Distances and Dissimilarity Measures

Clustering aims to group observations similar observations in the same group, while dissimilar observations fall in different groups. To achieve this mathematically, we need to define a way to measure dissimilarity between observations. If we have $N$ observations with $p$ variables, then \begin{align} D(x_{a}, x_{b}) = \sum_{j=1}^{p}d_{j}(x_{aj}, x_{bj}) \end{align}

where $D$ is a symmetric similarity matrix of size $N \times N$. To get this for any pairs of values, we sum up the similarity measure along all the variables. Most algorithms need this matrix to be symmetric and if that is not the case, replace $D$ with $(D + D^{T})/2$ will help.

The most common choice for $d_{j}$ is squared distance, but it can also be replaced with the absolute difference. The desirable properties of any such measure is that the values should be positive and monotonically increasing.

Quantitative Variables

are the simplest to deal with. We can define a real valued monotonically increasing function in several possible ways \begin{align} d_{j}(x_{aj}, x_{bj}) &= \lvert x_{aj} - x_{bj} \rvert\newline d_{j}(x_{aj}, x_{bj}) &= (x_{aj} - x_{bj})^{2}\newline D(x_{a}, x_{b}) &= \frac{\sum_{j=1}^{p} (x_{aj} - \overline{x}_{a})(x_{bj} - \overline{x}_{b})}{\sqrt{\sum_{j=1}^{p} (x_{aj} - \overline{x}_{a})^{2}} \sqrt{\sum_{j=1}^{p} (x_{bj} - \overline{x}_{b})^{2}}}, \quad \overline{x}_{a} = \frac{1}{p}\sum_{j=1}^{p} x_{aj} \end{align}

If we have standardized the observations, the last equation will simply be similar to squared distance, $\sum_{j=1}^{p} (x_{aj}-x_{bj})^{2} \propto 2(1 - \rho(x_{a}, x_{b}))$. Hence clustering based on correlation will be similar to the one based on squared distances.

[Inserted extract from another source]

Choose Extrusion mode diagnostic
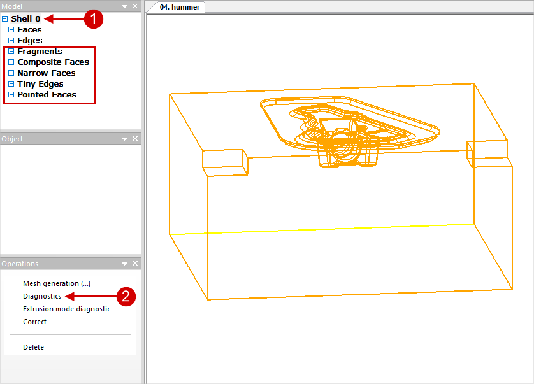The width and height of the screenshot is (534, 384). coord(66,309)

Correlation based measure can be useful in retail behaviour when we want to check profiles based on the whether similar products are purchased rather than how many of them are purchased.

Ordinal Variables

already have a pre defined ranking order. If we number such variable with $M$ levels from $1$ to $M$, the levels are replaced with \begin{align} \frac{i - 1/2}{M}, \quad i = 1, 2, \ldots, M \end{align} and treat them simply as a numeric variable.

Categorical Variables

are handled in a slightly different manner. If the variable has $M$ levels, we create an $M \times M$ matrix $L$ such that $L{ij}$ is the required measure of dissimilarity between $i^{th}$ and $j^{th}$ variables. A common choice is to have all entries of $L$ equal 1 except the diagonals which are filled with 0. This gives equal weightage to all pairings.

For combining the different distance measures of the variables, we can use $D(x_{a}, x_{b}) = \sum_{j=1}^{p} w_{j} d_{j}(x_{aj}, x_{bj})$ with $\sum_{j=1}^{p} w_{j} = 1$ to get a weighted convex combination of the measures. Note that if the different variables are on different scales (different variances), the individual contributions will not be $w_{j}$ but rather $w_{j} Var(X_{j})$. Thus, setting $w_{j} \propto 1/Var(X_{j})$ will enable each variable getting the same weight.

In case of missing values, it is often the case that those observations are simply ignored. For categorical variables, we usually treat them as a separate category. The imputation strategy for numerical variables will vary among problems and depend on the context.